■ Reading text ■
┄┄┄┄┄┄┄┄┄┄┄┄┄┄┄┄┄┄┄┄

Decedent, Mary Jane Little, proposed to institute proceedings to contest Gloria's will dated April 19, 1943, relying upon the validity of a prior will dated September 8, 1942. For the purpose of settling the threatened will contest a contract and agreement, dated September 20, 1944, was entered into by and between the interested parties. The contract and agreement provided, in part, as follows: (a) that the purpose of the "contract and agreement is to settle, adjust and compromise all matters in issue or controversy between any and all of the parties hereto;" (b) that the trustees named under Gloria's will (dated April 19, 1943) were to resign as trustees, and others were to be appointed; (c) a trust agreement was to be entered into by all beneficiaries under the will, with changes in the power and duties of the new trustees, and with changes in the rights of the beneficiaries.

┄┄┄┄┄┄┄┄┄┄┄┄┄┄┄┄┄┄┄┄

■ Goal of the exercise ■
Can you continue the passage about settling the threatened will contest, starting right after its last sentence?

■ Data segment ■
┄┄┄┄┄┄┄┄┄┄┄┄┄┄┄┄┄┄┄┄

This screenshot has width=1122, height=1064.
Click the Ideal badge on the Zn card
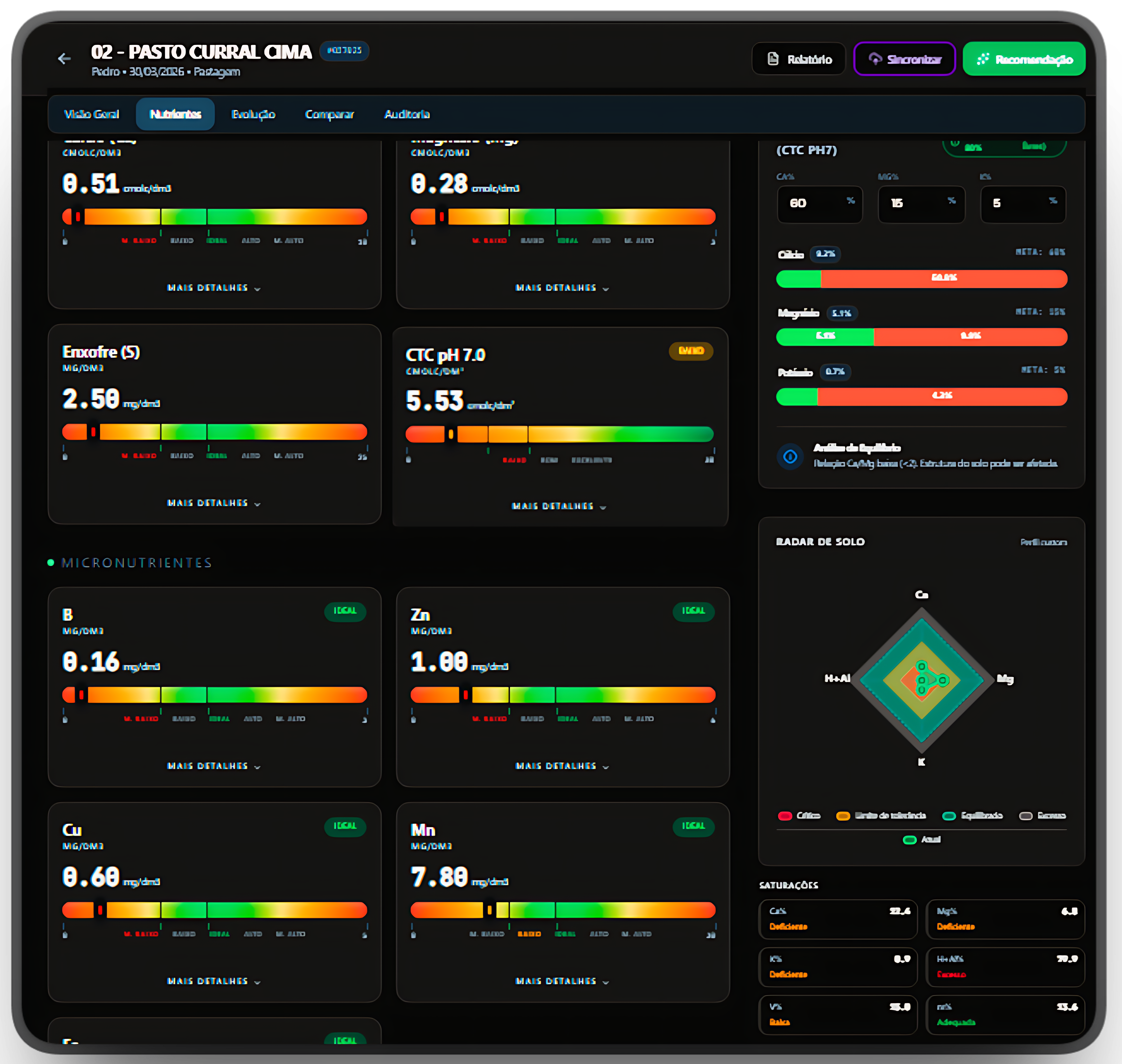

┄┄┄┄┄┄┄┄┄┄┄┄┄┄┄┄┄┄┄┄

■ Result for this task ■
Under Section II, heading 16, of the Contract and Agreement of September 20, 1944, the parties confirmed and agreed to the validity of the Gloria D. Foster will dated April 19, 1943, the validity of the probate thereof, further agreeing to defend against any attack against the will, "Subject to the conditions being met that are set out under headings 2, 3, and 5 above." Those conditions were that a declaratory judgment be obtained that the bequests to Ann Armstrong Knight and Marian Ralston Knight were not subject to the spendthrift trust provisions of the will, that the trustees resign and Mercantile National Bank at Dallas be the sole successor trustee, and that a trust agreement be entered into, which provided that one-half of the remainder go to the heirs of the deceased taxpayer. Under Section II, heading 6, the remaindermen were to convey their interests to the Mercantile National...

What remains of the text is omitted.